### TASKS TO COMPLETE
#1 In the passage about the Anne musical, how many songs did the original musical have?
#2 Duplicate the passage about the Anne musical word for word, beginning at the words "The second act" and stopping after "Gilbert all along.".

### TEXT BLOCK
The second act opens with Anne of the Island, introducing several new friends for Anne. Meanwhile, Anne falls in love with a millionaire named Royal Gardner much to the dismay of Marilla and Diana back home in Avonlea. Although she toys with the idea of marrying Roy, she finally decides that she does not truly love him and rejects his proposal. Roy storms off and is not seen again. Gilbert, who is paying his way through University with odd jobs, happens to be working as a waiter at the restaurant where Anne and Roy are. He gives Anne an early birthday gift in the form of three letters her parents left behind before they died. As she reads the letters she begins to realize that she truly can love somebody, and finally finds the love she has had for Gilbert all along.

The show ends with Anne proposing to Gilbert back home in Avonlea for the summer, as the entire town and several friends from Redmond look on.

== Songs ==
The original musical comprised twenty eight songs over two acts, but is most often sold and performed today in fifteen. The complete list of songs is as follows:

Act 1

1. Mr. Blythe*
2. Gilbert Loves Anne of Green Gables*
3. Averil's Ideal*
4. Carried Away By Love*
5. You're Island Through and Through*
6. Polishing Silver
7. Saturday Morning*
8. Hello, Gilbert!*
9. All You Can Do Is Wait*
10. A Jonah Day
11. Our Duty*
12. Averil's Ideal (Reprise)*
13. Someone Handed Me the Moon*
14. Blessed Be the Avonlea Bride
15. Carried Away By Love (Reprise)

### MATERIAL SUPPLIED
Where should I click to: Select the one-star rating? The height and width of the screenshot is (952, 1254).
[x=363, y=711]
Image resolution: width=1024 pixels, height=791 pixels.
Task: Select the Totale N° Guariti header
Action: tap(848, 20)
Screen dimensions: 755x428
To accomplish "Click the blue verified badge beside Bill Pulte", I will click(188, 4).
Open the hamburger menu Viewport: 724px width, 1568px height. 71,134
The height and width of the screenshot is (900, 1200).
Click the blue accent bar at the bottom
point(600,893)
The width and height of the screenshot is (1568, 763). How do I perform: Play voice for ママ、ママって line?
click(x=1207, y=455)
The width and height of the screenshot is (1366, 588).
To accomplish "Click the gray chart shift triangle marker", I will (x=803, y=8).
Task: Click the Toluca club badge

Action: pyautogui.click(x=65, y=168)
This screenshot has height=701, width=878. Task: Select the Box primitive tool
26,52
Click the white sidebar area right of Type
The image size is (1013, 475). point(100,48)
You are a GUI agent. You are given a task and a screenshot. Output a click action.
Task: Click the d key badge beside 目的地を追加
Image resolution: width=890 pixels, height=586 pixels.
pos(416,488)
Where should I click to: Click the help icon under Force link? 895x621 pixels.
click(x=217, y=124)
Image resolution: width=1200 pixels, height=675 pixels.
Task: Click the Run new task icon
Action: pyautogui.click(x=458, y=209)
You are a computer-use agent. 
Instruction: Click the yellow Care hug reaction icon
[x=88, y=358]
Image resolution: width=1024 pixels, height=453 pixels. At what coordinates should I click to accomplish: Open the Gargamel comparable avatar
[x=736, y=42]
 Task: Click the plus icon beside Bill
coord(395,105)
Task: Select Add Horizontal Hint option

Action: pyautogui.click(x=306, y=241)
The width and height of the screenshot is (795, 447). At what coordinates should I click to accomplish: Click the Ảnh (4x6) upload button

### TASK-BY-TASK OUTPUTS
#1 Twenty-eight songs over two acts.

#2
The second act opens with Anne of the Island, introducing several new friends for Anne. Meanwhile, Anne falls in love with a millionaire named Royal Gardner much to the dismay of Marilla and Diana back home in Avonlea. Although she toys with the idea of marrying Roy, she finally decides that she does not truly love him and rejects his proposal. Roy storms off and is not seen again. Gilbert, who is paying his way through University with odd jobs, happens to be working as a waiter at the restaurant where Anne and Roy are. He gives Anne an early birthday gift in the form of three letters her parents left behind before they died. As she reads the letters she begins to realize that she truly can love somebody, and finally finds the love she has had for Gilbert all along.